> TO DO
If a line of the records holds the word "will", copy it out.

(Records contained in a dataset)
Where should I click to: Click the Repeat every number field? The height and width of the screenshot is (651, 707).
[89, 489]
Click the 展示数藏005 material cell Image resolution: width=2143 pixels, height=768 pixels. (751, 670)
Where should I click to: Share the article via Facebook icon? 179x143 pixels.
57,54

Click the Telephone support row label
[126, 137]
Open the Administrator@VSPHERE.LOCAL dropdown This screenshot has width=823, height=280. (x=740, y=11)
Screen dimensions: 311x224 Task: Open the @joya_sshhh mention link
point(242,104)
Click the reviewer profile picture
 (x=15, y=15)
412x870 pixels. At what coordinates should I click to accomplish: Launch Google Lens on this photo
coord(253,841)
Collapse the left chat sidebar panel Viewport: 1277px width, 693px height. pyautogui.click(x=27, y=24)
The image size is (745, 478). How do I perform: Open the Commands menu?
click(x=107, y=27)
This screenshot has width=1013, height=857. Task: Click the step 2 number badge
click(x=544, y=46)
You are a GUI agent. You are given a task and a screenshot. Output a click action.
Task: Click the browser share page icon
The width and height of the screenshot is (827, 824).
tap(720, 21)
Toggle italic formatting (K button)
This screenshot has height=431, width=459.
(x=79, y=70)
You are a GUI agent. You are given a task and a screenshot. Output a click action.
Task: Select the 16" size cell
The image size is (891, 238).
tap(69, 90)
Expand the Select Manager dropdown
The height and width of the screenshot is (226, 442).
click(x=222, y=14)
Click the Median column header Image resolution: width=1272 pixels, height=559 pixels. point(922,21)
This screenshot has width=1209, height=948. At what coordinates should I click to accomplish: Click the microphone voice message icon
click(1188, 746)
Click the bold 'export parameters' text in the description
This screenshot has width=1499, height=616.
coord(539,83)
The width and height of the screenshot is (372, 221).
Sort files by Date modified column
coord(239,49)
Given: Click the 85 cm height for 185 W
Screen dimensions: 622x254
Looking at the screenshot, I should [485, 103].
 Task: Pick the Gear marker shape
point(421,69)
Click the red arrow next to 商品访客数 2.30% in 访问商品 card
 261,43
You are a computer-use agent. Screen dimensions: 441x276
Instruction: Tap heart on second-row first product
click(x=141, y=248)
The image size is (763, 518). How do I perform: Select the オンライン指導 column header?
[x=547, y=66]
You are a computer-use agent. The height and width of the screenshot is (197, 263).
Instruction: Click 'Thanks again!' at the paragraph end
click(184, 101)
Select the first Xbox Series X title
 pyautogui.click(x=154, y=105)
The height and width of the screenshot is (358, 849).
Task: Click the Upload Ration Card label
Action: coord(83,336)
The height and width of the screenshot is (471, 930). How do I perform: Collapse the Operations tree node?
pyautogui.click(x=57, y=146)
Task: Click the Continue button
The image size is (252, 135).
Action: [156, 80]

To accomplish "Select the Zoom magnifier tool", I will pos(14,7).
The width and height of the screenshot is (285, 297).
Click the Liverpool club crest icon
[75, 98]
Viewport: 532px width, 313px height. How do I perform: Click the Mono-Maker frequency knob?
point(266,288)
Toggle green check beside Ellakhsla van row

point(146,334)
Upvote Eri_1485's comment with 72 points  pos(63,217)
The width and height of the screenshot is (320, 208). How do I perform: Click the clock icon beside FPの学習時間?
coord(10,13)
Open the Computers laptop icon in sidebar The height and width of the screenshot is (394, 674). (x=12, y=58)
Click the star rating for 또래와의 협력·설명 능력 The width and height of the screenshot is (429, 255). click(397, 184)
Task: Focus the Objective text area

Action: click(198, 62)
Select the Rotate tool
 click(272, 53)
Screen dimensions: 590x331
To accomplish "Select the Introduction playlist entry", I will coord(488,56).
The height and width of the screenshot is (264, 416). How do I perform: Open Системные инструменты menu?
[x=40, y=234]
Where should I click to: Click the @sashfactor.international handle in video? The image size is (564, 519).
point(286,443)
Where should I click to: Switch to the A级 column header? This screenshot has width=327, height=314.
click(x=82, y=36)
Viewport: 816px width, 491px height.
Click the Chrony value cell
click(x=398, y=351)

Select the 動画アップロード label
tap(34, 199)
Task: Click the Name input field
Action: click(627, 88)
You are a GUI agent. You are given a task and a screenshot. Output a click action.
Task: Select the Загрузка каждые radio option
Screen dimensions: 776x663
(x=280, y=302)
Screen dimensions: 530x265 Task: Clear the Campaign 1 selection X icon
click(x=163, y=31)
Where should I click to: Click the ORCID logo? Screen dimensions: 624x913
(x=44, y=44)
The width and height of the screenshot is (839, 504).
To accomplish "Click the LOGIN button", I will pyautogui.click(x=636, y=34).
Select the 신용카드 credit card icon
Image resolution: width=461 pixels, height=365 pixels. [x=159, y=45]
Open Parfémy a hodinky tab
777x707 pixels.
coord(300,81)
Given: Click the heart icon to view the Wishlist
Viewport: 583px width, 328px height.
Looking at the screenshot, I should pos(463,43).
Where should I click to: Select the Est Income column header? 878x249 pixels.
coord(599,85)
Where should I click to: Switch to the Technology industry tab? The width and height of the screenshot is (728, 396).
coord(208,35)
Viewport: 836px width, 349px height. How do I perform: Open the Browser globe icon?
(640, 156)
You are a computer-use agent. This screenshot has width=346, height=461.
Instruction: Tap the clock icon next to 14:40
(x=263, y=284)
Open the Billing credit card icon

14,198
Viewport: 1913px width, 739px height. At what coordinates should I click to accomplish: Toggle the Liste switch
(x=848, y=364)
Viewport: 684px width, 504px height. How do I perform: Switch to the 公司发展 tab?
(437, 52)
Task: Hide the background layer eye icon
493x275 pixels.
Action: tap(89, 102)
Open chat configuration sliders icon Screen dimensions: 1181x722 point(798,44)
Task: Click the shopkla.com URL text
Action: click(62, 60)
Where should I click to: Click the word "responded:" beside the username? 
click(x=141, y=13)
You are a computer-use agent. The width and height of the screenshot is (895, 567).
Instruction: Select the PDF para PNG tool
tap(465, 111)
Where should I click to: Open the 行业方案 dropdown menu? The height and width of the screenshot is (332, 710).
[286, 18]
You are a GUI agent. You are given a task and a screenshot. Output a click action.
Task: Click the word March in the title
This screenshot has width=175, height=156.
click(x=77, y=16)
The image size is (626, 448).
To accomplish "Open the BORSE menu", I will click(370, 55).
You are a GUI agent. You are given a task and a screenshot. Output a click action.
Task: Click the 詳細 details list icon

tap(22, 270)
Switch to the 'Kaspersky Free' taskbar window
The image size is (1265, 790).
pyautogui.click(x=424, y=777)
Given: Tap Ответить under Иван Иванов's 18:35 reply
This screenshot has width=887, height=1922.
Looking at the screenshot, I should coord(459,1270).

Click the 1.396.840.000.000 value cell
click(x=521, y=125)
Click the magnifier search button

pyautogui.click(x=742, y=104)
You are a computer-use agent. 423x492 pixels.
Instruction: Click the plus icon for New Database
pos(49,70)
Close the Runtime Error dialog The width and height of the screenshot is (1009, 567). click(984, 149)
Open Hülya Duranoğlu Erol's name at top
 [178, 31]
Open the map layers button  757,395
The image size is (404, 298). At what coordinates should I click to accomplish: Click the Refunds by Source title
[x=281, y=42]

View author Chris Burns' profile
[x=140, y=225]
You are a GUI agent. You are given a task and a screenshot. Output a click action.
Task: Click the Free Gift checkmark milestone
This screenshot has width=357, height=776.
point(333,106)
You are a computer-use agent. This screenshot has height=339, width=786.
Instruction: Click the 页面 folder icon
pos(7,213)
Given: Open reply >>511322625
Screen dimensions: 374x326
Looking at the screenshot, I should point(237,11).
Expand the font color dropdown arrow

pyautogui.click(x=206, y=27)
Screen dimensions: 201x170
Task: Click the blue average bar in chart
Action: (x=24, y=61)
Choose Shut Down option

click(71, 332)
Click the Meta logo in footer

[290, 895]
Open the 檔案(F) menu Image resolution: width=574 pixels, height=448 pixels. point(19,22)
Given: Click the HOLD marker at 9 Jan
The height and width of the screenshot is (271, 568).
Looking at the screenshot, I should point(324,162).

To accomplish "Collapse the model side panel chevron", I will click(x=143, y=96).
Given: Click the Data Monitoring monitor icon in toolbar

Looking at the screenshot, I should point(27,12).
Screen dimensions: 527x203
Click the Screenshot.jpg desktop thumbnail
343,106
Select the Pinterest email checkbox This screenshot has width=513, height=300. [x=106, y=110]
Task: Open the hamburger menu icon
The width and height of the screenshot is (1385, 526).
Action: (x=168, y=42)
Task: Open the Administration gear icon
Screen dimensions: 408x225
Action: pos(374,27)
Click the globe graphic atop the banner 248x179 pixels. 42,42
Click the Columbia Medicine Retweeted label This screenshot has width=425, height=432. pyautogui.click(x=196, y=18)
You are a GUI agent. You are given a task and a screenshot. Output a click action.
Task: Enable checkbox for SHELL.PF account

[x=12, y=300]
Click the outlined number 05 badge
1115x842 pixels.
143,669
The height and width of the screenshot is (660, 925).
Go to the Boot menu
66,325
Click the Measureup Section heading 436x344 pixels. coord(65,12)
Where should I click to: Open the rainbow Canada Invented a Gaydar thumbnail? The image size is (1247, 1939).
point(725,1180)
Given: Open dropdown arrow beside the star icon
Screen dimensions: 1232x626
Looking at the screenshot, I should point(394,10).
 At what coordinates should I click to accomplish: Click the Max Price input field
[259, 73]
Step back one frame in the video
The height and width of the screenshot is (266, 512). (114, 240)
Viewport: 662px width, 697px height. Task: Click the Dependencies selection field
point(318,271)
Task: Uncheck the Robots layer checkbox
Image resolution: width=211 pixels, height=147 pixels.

> RESPONSE
To accomplish "Select the Zoom magnifier tool", I will pos(14,7).
To accomplish "Select the Introduction playlist entry", I will coord(488,56).
To accomplish "Click the LOGIN button", I will pyautogui.click(x=636, y=34).
To accomplish "Open the BORSE menu", I will click(370, 55).
To accomplish "Collapse the model side panel chevron", I will click(x=143, y=96).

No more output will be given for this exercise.